Harvard Facilities: The Country Club
The Country Club
In 1882, J. Murray Forbes and a group of his Boston Friends agreed to establish a club where gentlemen could pursue their interest in horse racing. Lawn tennis and a bowling alley would also be available, plus occasional dining and, sporadically, afternoon music for the ladies. The club (named after a social club that Forbes encountered while in Shanghai), was not formed with any thought of the Old Scottish links game.
America's first country club is still the site today for
In the Brookline countryside, these men found a site of approximately 100 acres that included the Clyde Park Hotel and a racetrack. The property was rented for five years then purchased by the 400 members, who decided that the pleasures of their sporting club were worth the 5 ½ mile trip from Beacon Hill.
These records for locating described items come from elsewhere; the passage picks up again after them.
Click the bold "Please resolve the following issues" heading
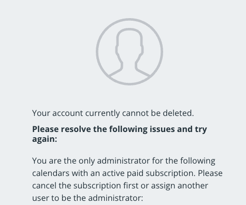Screen dimensions: 246x205 [x=120, y=134]
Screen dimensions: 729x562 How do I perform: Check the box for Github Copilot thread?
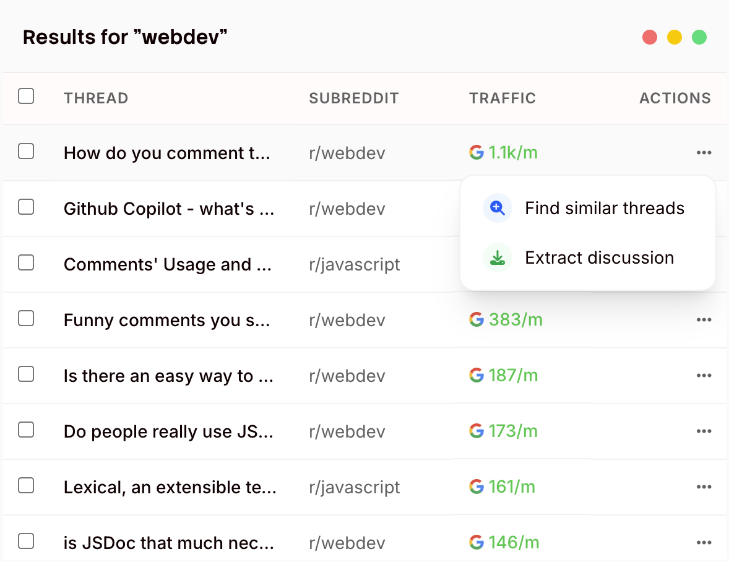(26, 207)
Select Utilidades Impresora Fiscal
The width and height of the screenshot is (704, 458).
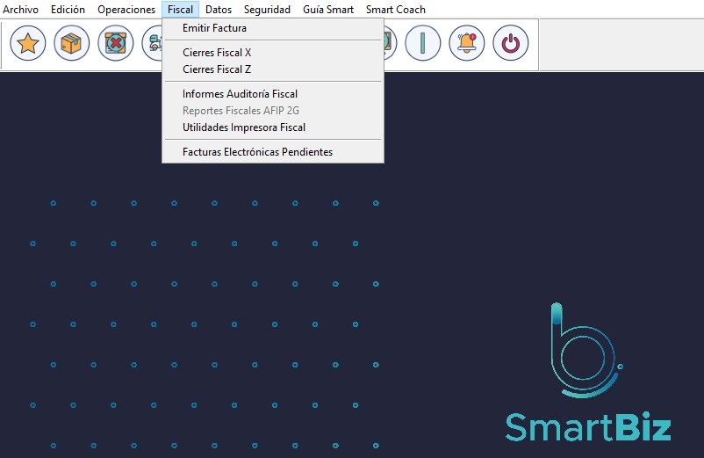click(x=243, y=127)
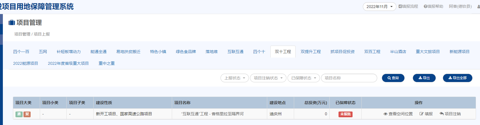Select the 半山酒店 tab
Viewport: 480px width, 125px height.
tap(398, 52)
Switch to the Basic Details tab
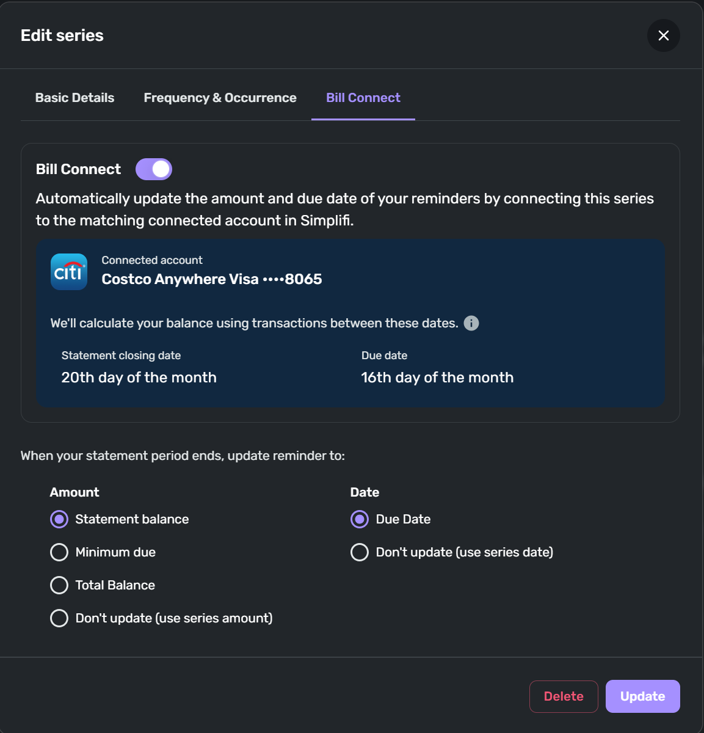The image size is (704, 733). (74, 98)
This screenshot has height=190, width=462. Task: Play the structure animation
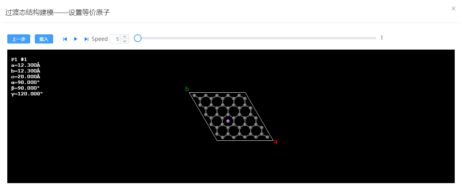point(76,39)
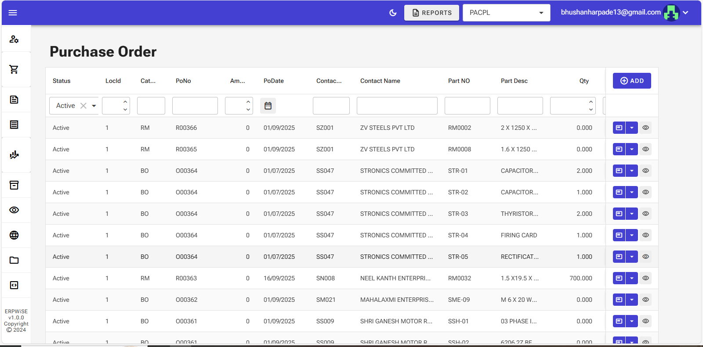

In 1892, Florence Boit, returning from a visit to France, brought back golf sticks and several golf balls. Three members of The Country Club (TCC) tried out the new sport, became immediate converts, and that autumn requested that the club’s executive committee appropriate $50 for the laying out of six holes on the Clyde park grounds. The following spring, an exhibition was presented in order to interest other members in golf. Members were quickly fascinated by the sport and ten sets of clubs were immediately ordered. The club’s first championship was played in 1893, with H.C. Leeds winning the 18-hole competition (three times around on the course) with a score of 109.
Interest in the game was so strong that three holes were added and, in 1894 Scottish golf professional Willie Campbell was hired to come to America and teach the game to TCC’s members. Campbell, who helped redesign the course, suggested that a herd of sheep be purchased to serve as a low cost grounds maintenance crew. Also in 1894, The Country Club joined with four other clubs to form the golfing organization that became the USGA.
In 1899, the TCC course was expanded to 18 holes, which did not please all members, for animosity was growing between the equestrians and golfers. Riders, irritated by the now-constant danger of being struck by golf balls, took their revenge by leaving the horses’ hoof prints on the greens and chasing the maintenance crew around the property.
By 1902, TCC’s layout was considered sufficiently challenging, causing “Golf” magazine to state (vigorously by the then-President Teddy Roosevelt), “The course is a capital test of golf, for a good player will find that he has had use for almost every club in his bag before he has completed the round.” And, walking off the 18th green, “the question that occurs to even the best player is: ‘How on earth did I make such an absurdly bad score? There’s nothing difficult about the links.’ The secret lies largely in the fact that the course is extremely well laid out.”
In the fall of 1902, the U.S. Women’s National Championship was played at TCC. The competitors all wore floor-length skirts, which became an even greater inconvenience when saddened by the week’s heavy rain. Genevieve Hocker, who had one drive measured at 193 yards, won the title before a crowd that numbered in the thousands.
An additional nine hole course, named Primrose, was built at The Country Club in 1927, but not until the 1963 Open was the present championship course configuration used. To create a longer, more difficult layout, No.2 was switched from a par 4 to a par 3, and No. 9, 10, and 12 were eliminated in favor of Primrose holes 1 & 2 (combined), 8 and 9. For the 1913 Open, the course measured 6,245 yards, and for the 33rd Ryder Cup, 7,033 yards.
On the current layout, 12 out of 15 holes (minus the three par 3’s) are doglegs. TCC is often described as a ‘second-shot course because the approaches to the small greens are critical. Francis Ouimet, captain of the 1932 U.S. Walker Cup team warned both teams before the competition began, “Gentleman, this is a very subtle-course.”
Golf’s popularity eventually wore down the equestrians, who staged their last race day at The Country Club in 1935. In recognition of the club’s origins, the racetrack remained in place (circling the 1st and 18th fairways) until 1969.
Along with The Ryder Cup, TCC has hosted three Opens, five U.S. Men’s amateurs (1910, 1922, 1934, 1957, 1982), three U.S. Women’s Amateurs (1902, 1941, 1995), the 1953 Junior Girls’ Championship, the 1968 Junior Boys’ Championship, and the 1932 and 1973 Walker Cups, which were both won by the U.S. squads.
The Country Club is set to host the 2013 US Amateur on the 100th anniversary of Francis Ouimet’s US Open victory.